#### 必須タスク
1 – 痴漢対策に関する文章によると、痴漢防止アプリの開発を進めているのはどこですか。
2 – 痴漢対策に関する文章から、「その一つが痴漢防止バッジです。」という語句を含む箇所で始まり「またJR東日本は、痴漢防止アプリの開発を進めています。」で終わる部分を、一字も変えずに出力してください。
:: 出典
痴漢が頻発する異様な現状に、他国からは冷ややかな視線が向けられています。
海外では「SUSHI」のように日本語がそのまま使われることがありますが、痴漢も「CHIKAN」として知られ、関連書籍も出版されています。
またイギリス政府の渡航情報ページには、日本への旅行者に対する「CHIKAN」への注意喚起の記述もあります。 -
(2)痴漢防止バッジ、アプリなどが登場
このような状況を打開しようと、痴漢防止対策が広がっています。
その一つが痴漢防止バッジです。
バッジはさまざまな個人や団体が作成しており、「痴漢は犯罪です」「私たちは泣き寝入りしません」などのメッセージとイラストが描かれています。
通学バッグにつけて乗車することで周りの乗客に意思を示すことができ、痴漢防止に一定の効果を上げています。
またJR東日本は、痴漢防止アプリの開発を進めています。
::::
:: 保存データ
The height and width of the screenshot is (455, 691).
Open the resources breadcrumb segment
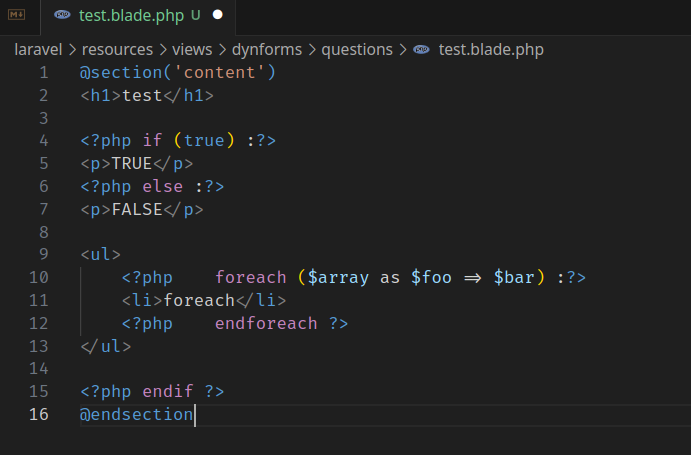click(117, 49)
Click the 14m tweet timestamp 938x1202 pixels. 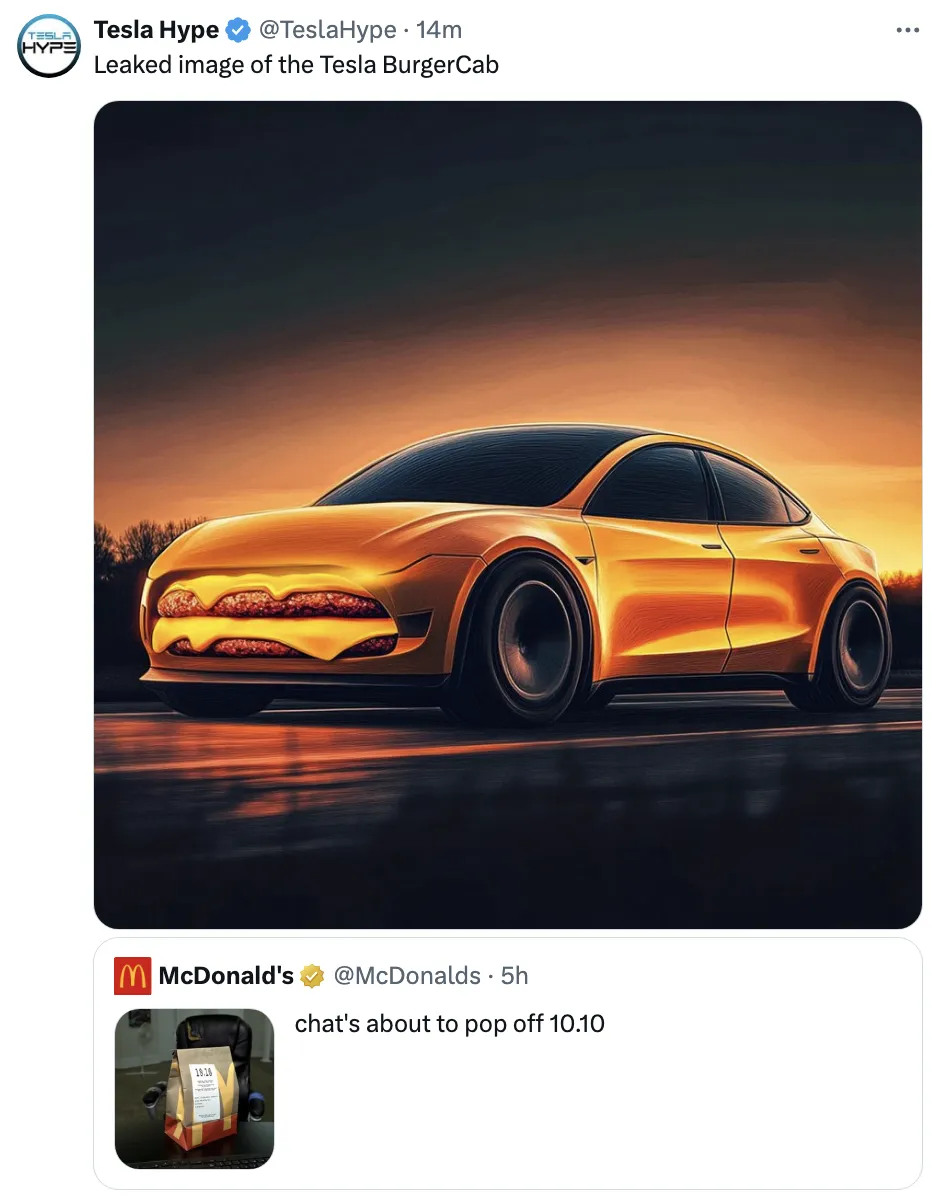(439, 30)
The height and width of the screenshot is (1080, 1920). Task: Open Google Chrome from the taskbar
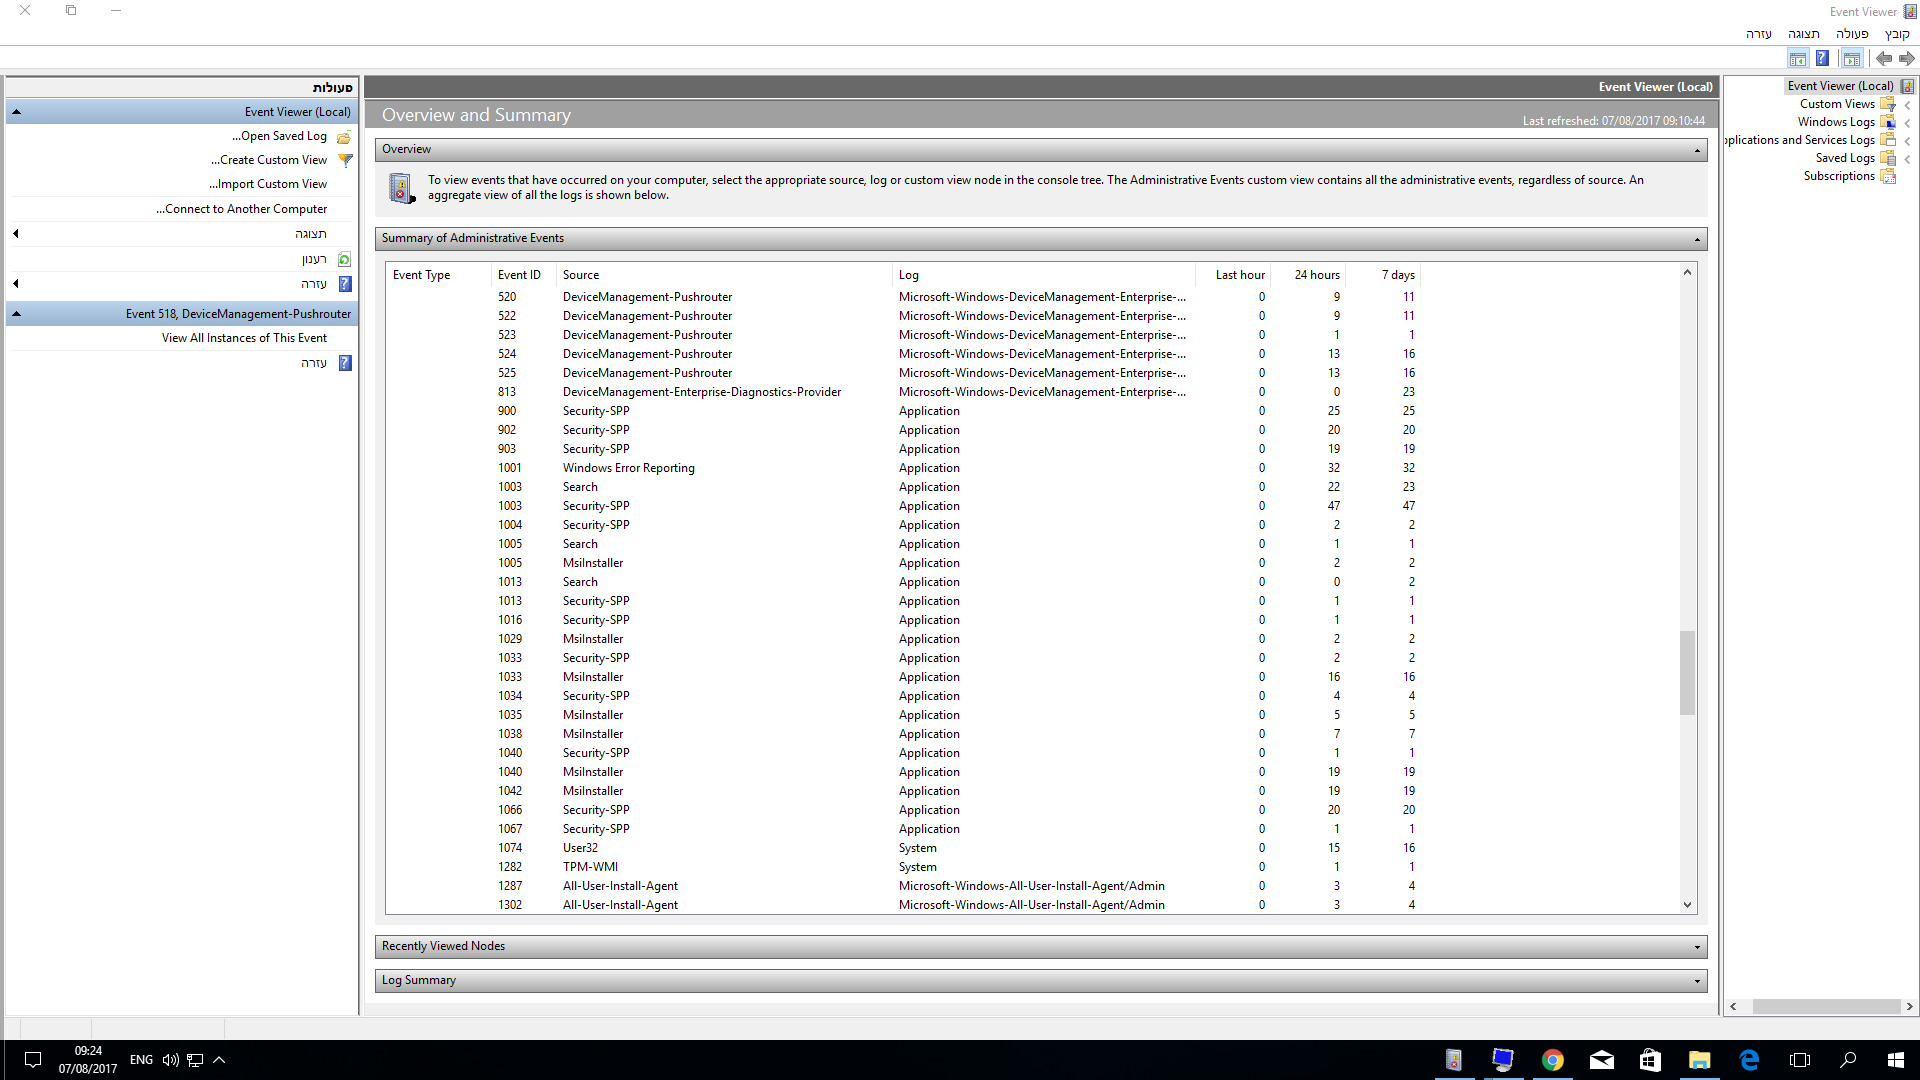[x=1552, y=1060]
::::
:: 保存データ
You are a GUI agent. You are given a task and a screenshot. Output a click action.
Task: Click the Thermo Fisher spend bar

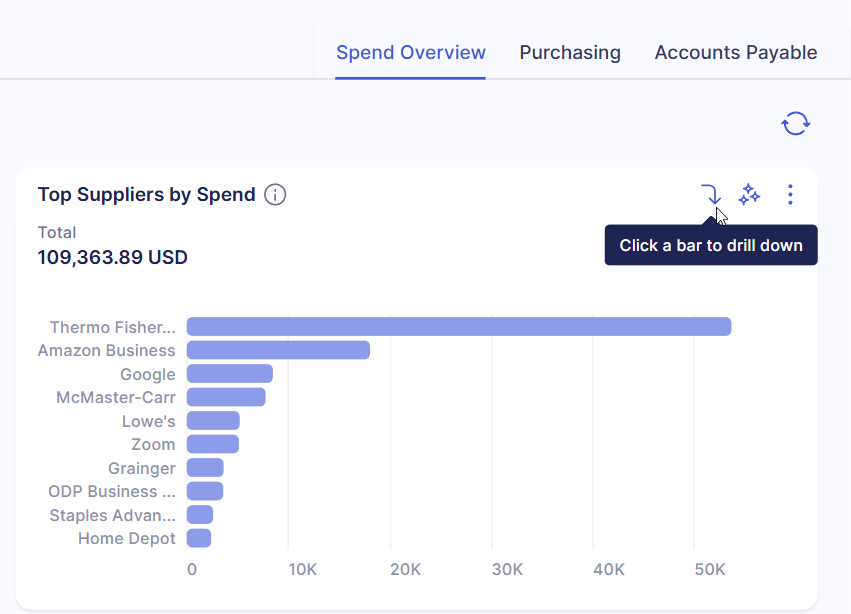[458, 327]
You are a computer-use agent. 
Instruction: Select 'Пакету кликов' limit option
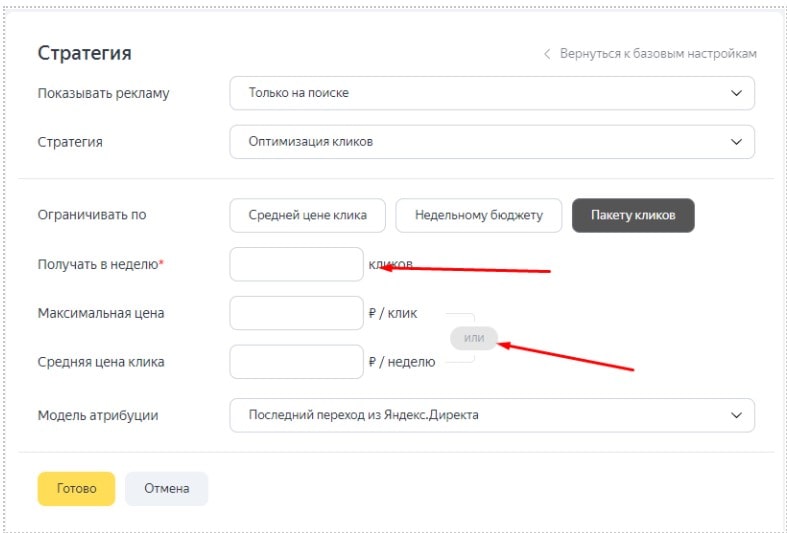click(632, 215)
::::
:: 保存データ
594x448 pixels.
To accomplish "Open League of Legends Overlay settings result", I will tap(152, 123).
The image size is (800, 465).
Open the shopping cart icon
::::
#### タスク別結果
1 – JR東日本です。

2 –
その一つが痴漢防止バッジです。
バッジはさまざまな個人や団体が作成しており、「痴漢は犯罪です」「私たちは泣き寝入りしません」などのメッセージとイラストが描かれています。
通学バッグにつけて乗車することで周りの乗客に意思を示すことができ、痴漢防止に一定の効果を上げています。
またJR東日本は、痴漢防止アプリの開発を進めています。